The elves returned one by one to the castle, and some of them were really frustrated. They had been following paths to data chests that had been meticulously described, but somehow the data chests had been removed, just leaving holes in the ground. Fimble was one of these elves, who came back quite puzzled about some strange codes he had found. He could not decipher them and therefore did not know where to go.

– “Look” said Fimble to the data wizard, “I have this strange code 10.1234/abbb, and I don’t know what it means?”

– “Oh, these are very useful indeed” said the data wizard.

– “We can look up the codes in these huge books. Now let me see. 10 is the great country of Datavalley, and we should look in the house number 1234.” He showed a map to Fimble in the book. “This is where you should go”.

– “Are you sure it’s still there?” said Fimble, not wanting to waste a single more step on hunting down data chests he could not find.

– “Absolutely. These books are magic. If someone moves the data chest to a new location, the book will know.”

– “Great” said Fimble, and took off in a sprint. He soon returned happy carrying a data chest.

But not everything was bliss. Another elf named Faelar never came back. His only clue was to go and talk to somebody named Zhang Wei asking for his data chest. As far as we know, Faelar is still walking from door to door talking to people with that name.

The truth

One of the big problems with data concerns the ability to cite your own and other people’s data, and keep pointing to its exact location in cyberspace, because the location might change. This can be solved by using persistent identifiers. They work like a big index or registry where you assign a unique key (the identifier) to each data set.
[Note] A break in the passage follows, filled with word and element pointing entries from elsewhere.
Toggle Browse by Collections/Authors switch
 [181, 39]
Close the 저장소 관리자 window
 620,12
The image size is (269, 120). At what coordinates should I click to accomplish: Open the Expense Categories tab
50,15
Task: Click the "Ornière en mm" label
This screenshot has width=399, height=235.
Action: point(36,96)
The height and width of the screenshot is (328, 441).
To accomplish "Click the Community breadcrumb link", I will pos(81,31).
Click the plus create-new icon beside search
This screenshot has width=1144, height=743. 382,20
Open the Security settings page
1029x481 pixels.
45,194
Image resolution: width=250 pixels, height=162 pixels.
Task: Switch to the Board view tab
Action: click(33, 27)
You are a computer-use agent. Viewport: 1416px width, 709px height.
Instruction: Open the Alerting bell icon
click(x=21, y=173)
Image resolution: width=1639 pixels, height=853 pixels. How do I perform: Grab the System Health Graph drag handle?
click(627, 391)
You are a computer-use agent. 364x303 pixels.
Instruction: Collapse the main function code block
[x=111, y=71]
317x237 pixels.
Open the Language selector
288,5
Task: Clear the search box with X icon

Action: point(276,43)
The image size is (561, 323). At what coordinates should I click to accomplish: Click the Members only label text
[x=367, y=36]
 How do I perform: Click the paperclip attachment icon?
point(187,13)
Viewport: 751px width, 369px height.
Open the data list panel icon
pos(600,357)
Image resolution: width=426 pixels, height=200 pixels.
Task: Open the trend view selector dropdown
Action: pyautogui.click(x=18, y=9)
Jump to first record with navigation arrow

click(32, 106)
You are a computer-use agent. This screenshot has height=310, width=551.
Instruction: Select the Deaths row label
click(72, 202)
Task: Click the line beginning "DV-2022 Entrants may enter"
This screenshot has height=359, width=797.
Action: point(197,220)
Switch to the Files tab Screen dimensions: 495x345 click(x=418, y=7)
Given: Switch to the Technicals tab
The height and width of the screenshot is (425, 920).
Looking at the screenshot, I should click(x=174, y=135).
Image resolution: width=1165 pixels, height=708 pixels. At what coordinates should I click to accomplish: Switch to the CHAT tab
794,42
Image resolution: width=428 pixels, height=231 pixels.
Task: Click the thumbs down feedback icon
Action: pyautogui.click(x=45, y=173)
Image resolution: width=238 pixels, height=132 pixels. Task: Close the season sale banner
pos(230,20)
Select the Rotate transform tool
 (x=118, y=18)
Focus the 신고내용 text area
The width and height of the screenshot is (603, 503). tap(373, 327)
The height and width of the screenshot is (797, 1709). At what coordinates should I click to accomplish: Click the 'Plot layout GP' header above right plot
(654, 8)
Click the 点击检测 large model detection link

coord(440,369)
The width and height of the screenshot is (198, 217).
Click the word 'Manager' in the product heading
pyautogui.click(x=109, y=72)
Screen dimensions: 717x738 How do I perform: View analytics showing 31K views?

If someone tries to follow the identifier (often referred to as “resolving a persistent identifier”), the resolver will point to the correct web address (URL). If the URL changes – i.e. if data is moved –the one who made the key is responsible for providing the new location to the resolver. In this way, you do not end up in blind alleys of “page not found”. That is why it is called persistent.

A DOI (Document Object Identifier) is an example of such an identifier and looks like this; 10.1234/abba (prefix/suffix). This can be resolved and points you to the URL. Most data repositories can issue and maintain DOIs or other persistent identifiers that you can use. Persistent identifiers usually contain some basic descriptive metadata such as title and author.

Other persistent identifiers are used to prevent ambiguity, e.g. giving a person a number instead of a name. This solves the problem of distinguishing Sam Smith from Sam Smith – yes, there is more than one person with that name! ORCID is an example of a service, where a person is assigned a unique code for further reference, e.g. ‘0000-0002-1825-0097’ that will point to one – and only one – person.